───── DATASET CONTENT
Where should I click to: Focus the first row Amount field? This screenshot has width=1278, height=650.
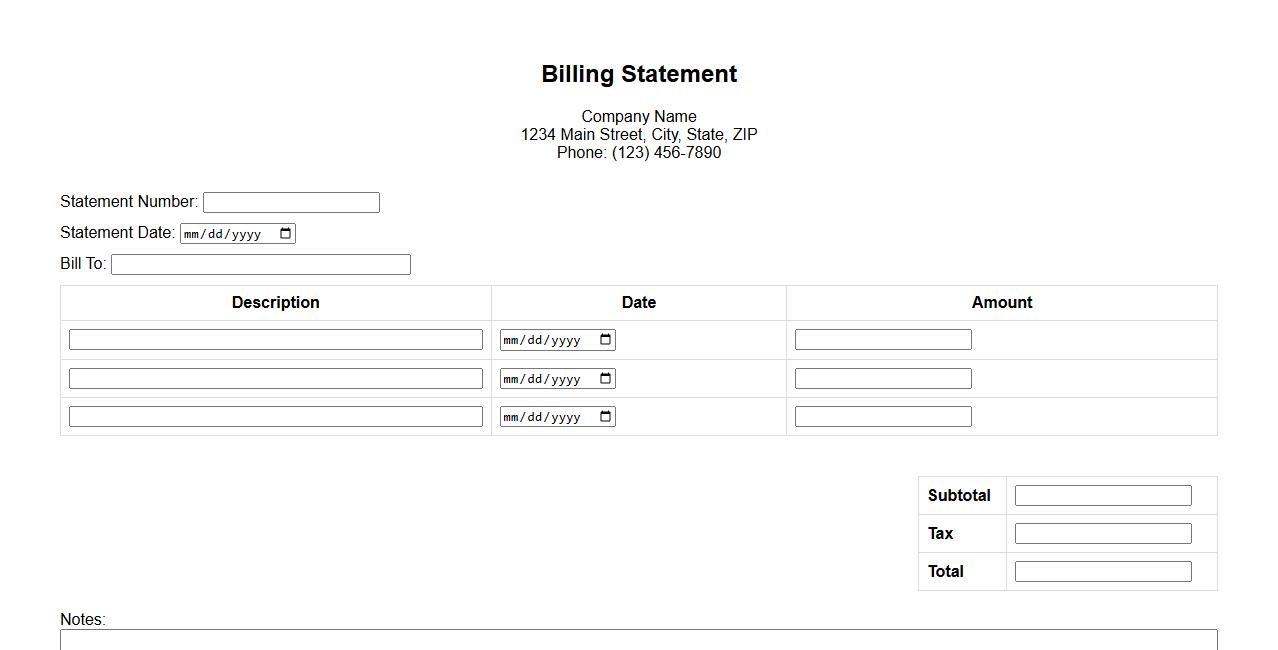(x=883, y=340)

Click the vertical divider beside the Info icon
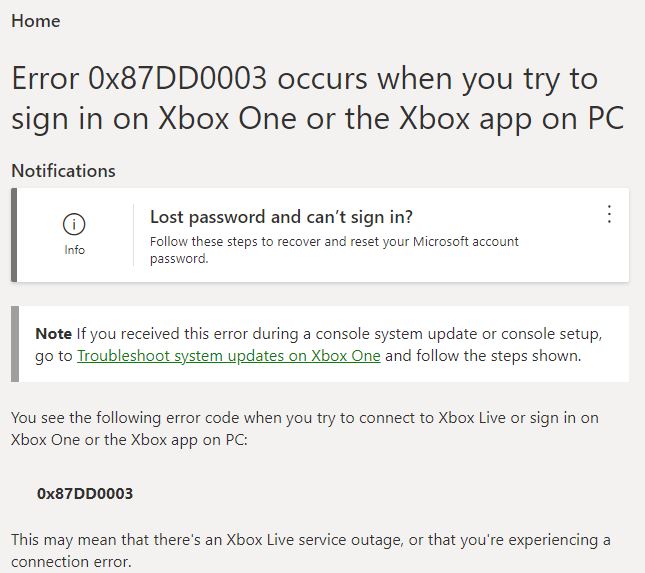pyautogui.click(x=133, y=235)
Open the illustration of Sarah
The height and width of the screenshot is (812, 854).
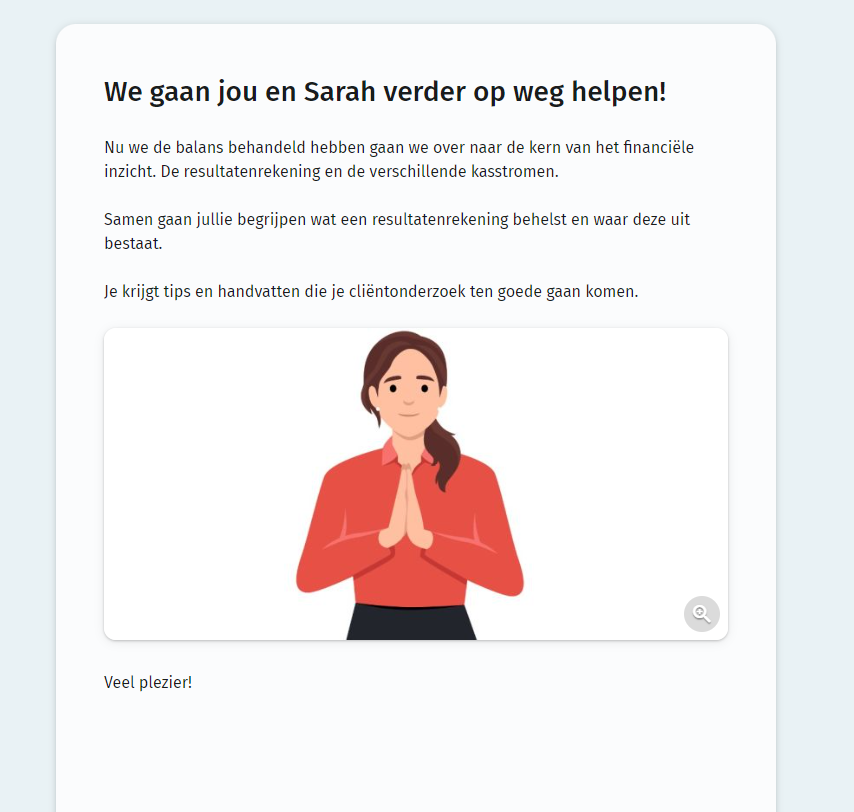pyautogui.click(x=416, y=484)
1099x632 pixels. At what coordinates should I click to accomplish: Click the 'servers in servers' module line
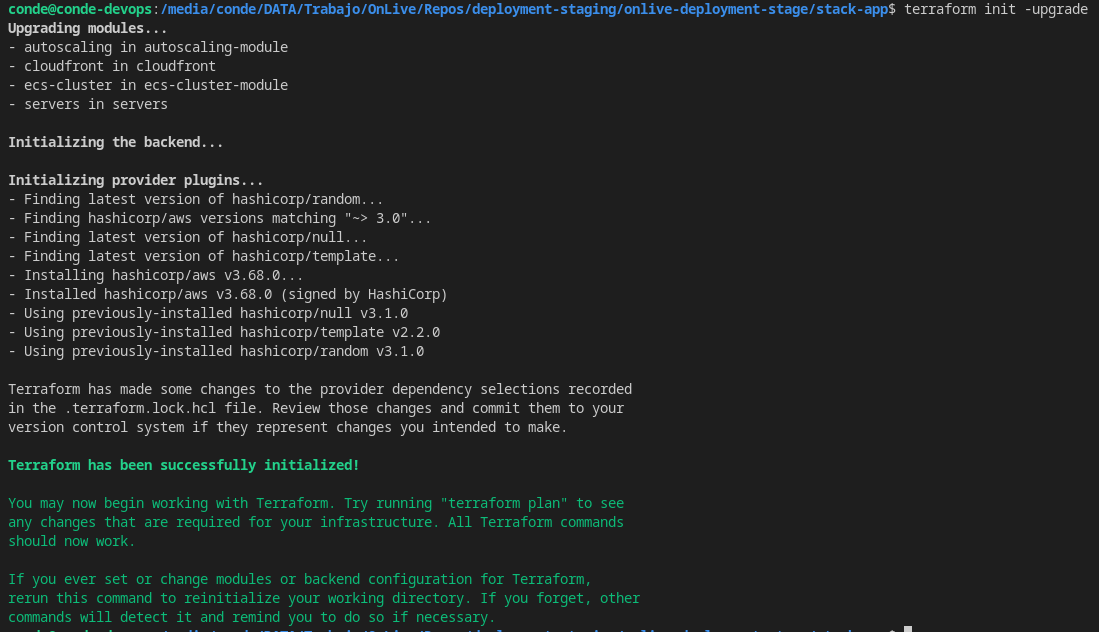click(88, 104)
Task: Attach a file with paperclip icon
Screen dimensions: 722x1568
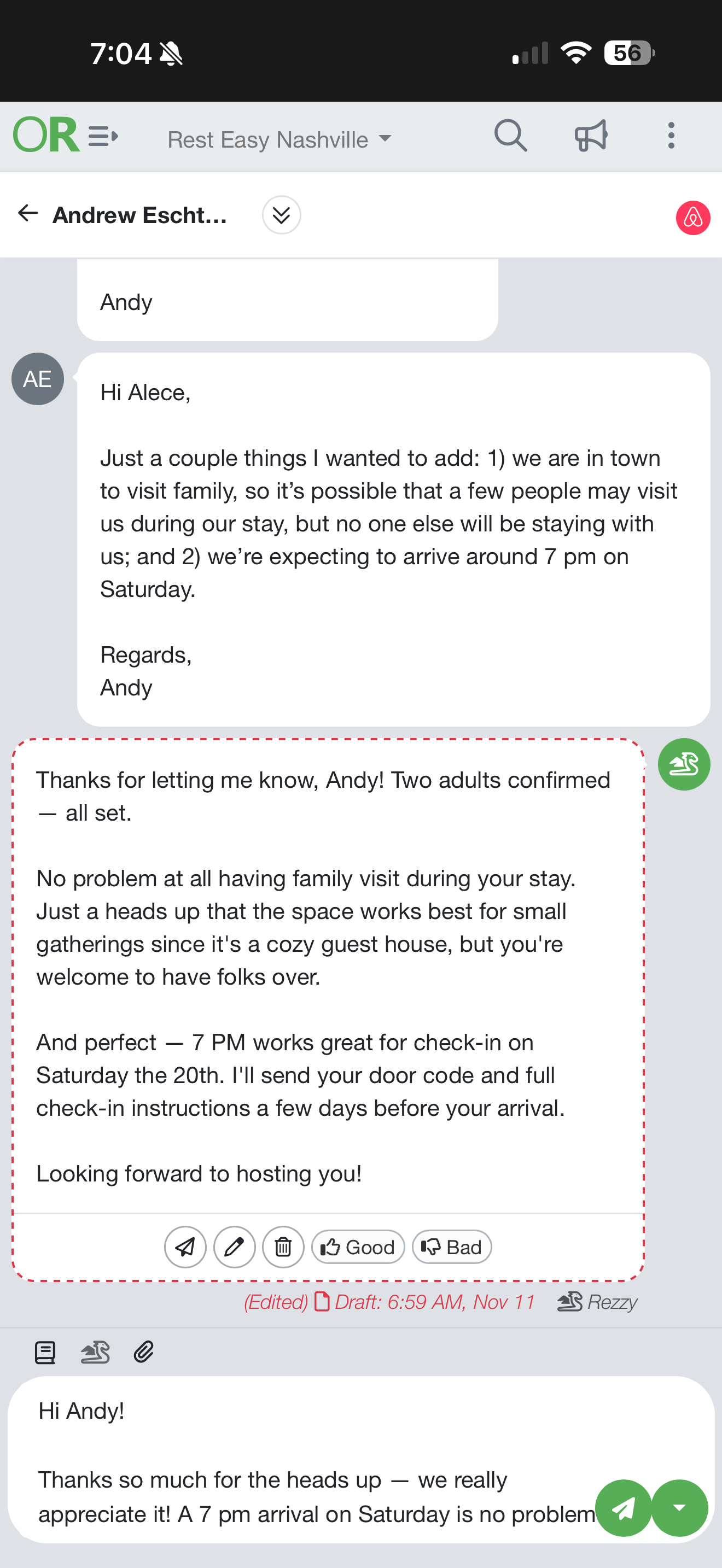Action: point(144,1353)
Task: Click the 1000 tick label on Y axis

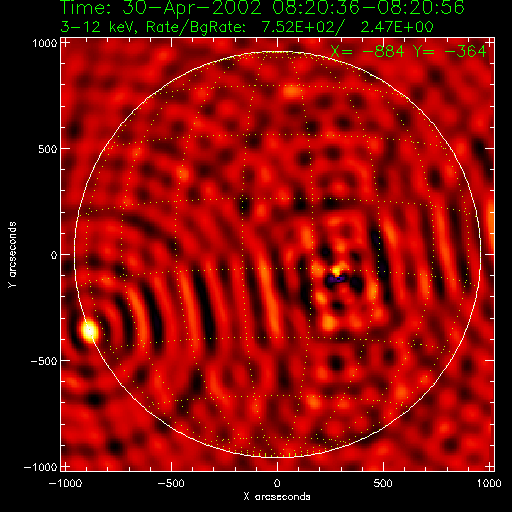Action: 44,43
──────────
*ASSIGNMENT:* Transcribe the records verbatim and omit the images.

*FINAL ANSWER:*
Where should I click to: Focus the first row Amount field? This screenshot has width=1278, height=650.
(x=883, y=340)

Click the vertical divider beside the Info icon
pyautogui.click(x=133, y=235)
Open the illustration of Sarah
The height and width of the screenshot is (812, 854).
pyautogui.click(x=416, y=484)
1099x632 pixels. At what coordinates should I click to accomplish: Click the 'servers in servers' module line
click(88, 104)
Task: Attach a file with paperclip icon
Screen dimensions: 722x1568
Action: point(144,1353)
Task: Click the 1000 tick label on Y axis

Action: 44,43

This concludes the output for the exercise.